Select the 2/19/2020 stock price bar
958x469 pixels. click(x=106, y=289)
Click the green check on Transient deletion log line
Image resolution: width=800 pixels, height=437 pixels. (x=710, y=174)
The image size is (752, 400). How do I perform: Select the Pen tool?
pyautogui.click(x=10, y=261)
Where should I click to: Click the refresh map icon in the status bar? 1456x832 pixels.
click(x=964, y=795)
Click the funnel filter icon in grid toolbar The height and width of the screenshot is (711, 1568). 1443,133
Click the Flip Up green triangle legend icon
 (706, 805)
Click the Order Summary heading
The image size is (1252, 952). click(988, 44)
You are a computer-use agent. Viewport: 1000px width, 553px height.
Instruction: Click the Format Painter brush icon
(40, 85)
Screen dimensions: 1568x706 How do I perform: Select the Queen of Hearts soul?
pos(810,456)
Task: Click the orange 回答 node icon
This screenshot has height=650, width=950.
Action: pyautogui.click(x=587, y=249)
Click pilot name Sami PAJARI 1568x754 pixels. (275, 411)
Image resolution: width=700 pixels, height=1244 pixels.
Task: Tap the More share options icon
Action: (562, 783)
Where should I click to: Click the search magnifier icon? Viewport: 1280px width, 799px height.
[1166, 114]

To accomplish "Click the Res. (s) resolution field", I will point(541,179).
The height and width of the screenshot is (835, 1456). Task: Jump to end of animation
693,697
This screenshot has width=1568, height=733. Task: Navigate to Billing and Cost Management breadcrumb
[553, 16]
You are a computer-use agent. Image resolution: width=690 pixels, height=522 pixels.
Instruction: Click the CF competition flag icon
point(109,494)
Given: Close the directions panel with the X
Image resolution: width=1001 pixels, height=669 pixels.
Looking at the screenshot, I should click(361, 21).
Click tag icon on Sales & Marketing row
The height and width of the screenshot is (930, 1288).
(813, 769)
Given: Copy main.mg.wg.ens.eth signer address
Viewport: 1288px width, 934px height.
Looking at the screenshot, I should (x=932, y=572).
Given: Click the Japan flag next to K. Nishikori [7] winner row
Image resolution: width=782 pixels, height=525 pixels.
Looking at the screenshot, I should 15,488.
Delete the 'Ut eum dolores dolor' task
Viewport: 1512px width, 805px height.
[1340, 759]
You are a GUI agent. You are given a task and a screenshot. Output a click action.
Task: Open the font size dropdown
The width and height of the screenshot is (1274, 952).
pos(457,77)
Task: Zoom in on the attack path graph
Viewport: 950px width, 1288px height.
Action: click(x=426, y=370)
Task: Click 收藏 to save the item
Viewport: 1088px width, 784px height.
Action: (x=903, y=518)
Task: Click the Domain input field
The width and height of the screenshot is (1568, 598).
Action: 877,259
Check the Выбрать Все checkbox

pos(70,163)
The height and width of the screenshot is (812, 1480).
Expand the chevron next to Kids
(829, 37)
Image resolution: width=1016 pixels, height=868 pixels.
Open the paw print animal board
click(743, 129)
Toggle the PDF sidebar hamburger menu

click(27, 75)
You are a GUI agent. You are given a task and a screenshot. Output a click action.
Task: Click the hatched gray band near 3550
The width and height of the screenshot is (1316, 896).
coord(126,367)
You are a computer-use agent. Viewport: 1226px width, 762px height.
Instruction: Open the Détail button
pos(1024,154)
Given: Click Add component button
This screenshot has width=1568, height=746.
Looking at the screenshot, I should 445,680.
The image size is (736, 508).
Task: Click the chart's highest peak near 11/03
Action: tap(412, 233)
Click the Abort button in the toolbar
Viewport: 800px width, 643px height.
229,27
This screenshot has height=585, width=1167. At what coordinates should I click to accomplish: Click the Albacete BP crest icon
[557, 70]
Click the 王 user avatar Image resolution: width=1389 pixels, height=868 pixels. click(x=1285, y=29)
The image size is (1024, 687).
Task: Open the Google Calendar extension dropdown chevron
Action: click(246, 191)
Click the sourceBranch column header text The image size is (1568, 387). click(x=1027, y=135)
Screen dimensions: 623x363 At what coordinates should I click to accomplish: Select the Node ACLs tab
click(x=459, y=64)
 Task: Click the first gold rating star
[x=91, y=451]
*****
▶ Your objective:
Copy all of the lines above exactly as they appear.

▶ Expected answer:
Select the 2/19/2020 stock price bar
958x469 pixels. click(x=106, y=289)
Click the green check on Transient deletion log line
Image resolution: width=800 pixels, height=437 pixels. (x=710, y=174)
The image size is (752, 400). How do I perform: Select the Pen tool?
pyautogui.click(x=10, y=261)
Where should I click to: Click the refresh map icon in the status bar? 1456x832 pixels.
click(x=964, y=795)
Click the funnel filter icon in grid toolbar The height and width of the screenshot is (711, 1568). 1443,133
Click the Flip Up green triangle legend icon
 (706, 805)
Click the Order Summary heading
The image size is (1252, 952). click(988, 44)
You are a computer-use agent. Viewport: 1000px width, 553px height.
Instruction: Click the Format Painter brush icon
(40, 85)
Screen dimensions: 1568x706 How do I perform: Select the Queen of Hearts soul?
pos(810,456)
Task: Click the orange 回答 node icon
This screenshot has height=650, width=950.
Action: pyautogui.click(x=587, y=249)
Click pilot name Sami PAJARI 1568x754 pixels. (275, 411)
Image resolution: width=700 pixels, height=1244 pixels.
Task: Tap the More share options icon
Action: (562, 783)
Where should I click to: Click the search magnifier icon? Viewport: 1280px width, 799px height.
[1166, 114]

To accomplish "Click the Res. (s) resolution field", I will point(541,179).
The height and width of the screenshot is (835, 1456). Task: Jump to end of animation
693,697
This screenshot has width=1568, height=733. Task: Navigate to Billing and Cost Management breadcrumb
[553, 16]
You are a computer-use agent. Image resolution: width=690 pixels, height=522 pixels.
Instruction: Click the CF competition flag icon
point(109,494)
Given: Close the directions panel with the X
Image resolution: width=1001 pixels, height=669 pixels.
Looking at the screenshot, I should click(361, 21).
Click tag icon on Sales & Marketing row
The height and width of the screenshot is (930, 1288).
(813, 769)
Given: Copy main.mg.wg.ens.eth signer address
Viewport: 1288px width, 934px height.
Looking at the screenshot, I should (x=932, y=572).
Given: Click the Japan flag next to K. Nishikori [7] winner row
Image resolution: width=782 pixels, height=525 pixels.
Looking at the screenshot, I should 15,488.
Delete the 'Ut eum dolores dolor' task
Viewport: 1512px width, 805px height.
[1340, 759]
You are a GUI agent. You are given a task and a screenshot. Output a click action.
Task: Open the font size dropdown
The width and height of the screenshot is (1274, 952).
pos(457,77)
Task: Zoom in on the attack path graph
Viewport: 950px width, 1288px height.
Action: click(x=426, y=370)
Task: Click 收藏 to save the item
Viewport: 1088px width, 784px height.
Action: (x=903, y=518)
Task: Click the Domain input field
The width and height of the screenshot is (1568, 598).
Action: 877,259
Check the Выбрать Все checkbox

pos(70,163)
The height and width of the screenshot is (812, 1480).
Expand the chevron next to Kids
(829, 37)
Image resolution: width=1016 pixels, height=868 pixels.
Open the paw print animal board
click(743, 129)
Toggle the PDF sidebar hamburger menu

click(27, 75)
You are a GUI agent. You are given a task and a screenshot. Output a click action.
Task: Click the hatched gray band near 3550
The width and height of the screenshot is (1316, 896).
coord(126,367)
You are a computer-use agent. Viewport: 1226px width, 762px height.
Instruction: Open the Détail button
pos(1024,154)
Given: Click Add component button
This screenshot has width=1568, height=746.
Looking at the screenshot, I should 445,680.
The image size is (736, 508).
Task: Click the chart's highest peak near 11/03
Action: tap(412, 233)
Click the Abort button in the toolbar
Viewport: 800px width, 643px height.
229,27
This screenshot has height=585, width=1167. At what coordinates should I click to accomplish: Click the Albacete BP crest icon
[557, 70]
Click the 王 user avatar Image resolution: width=1389 pixels, height=868 pixels. click(x=1285, y=29)
The image size is (1024, 687).
Task: Open the Google Calendar extension dropdown chevron
Action: click(246, 191)
Click the sourceBranch column header text The image size is (1568, 387). click(x=1027, y=135)
Screen dimensions: 623x363 At what coordinates should I click to accomplish: Select the Node ACLs tab
click(x=459, y=64)
 Task: Click the first gold rating star
[x=91, y=451]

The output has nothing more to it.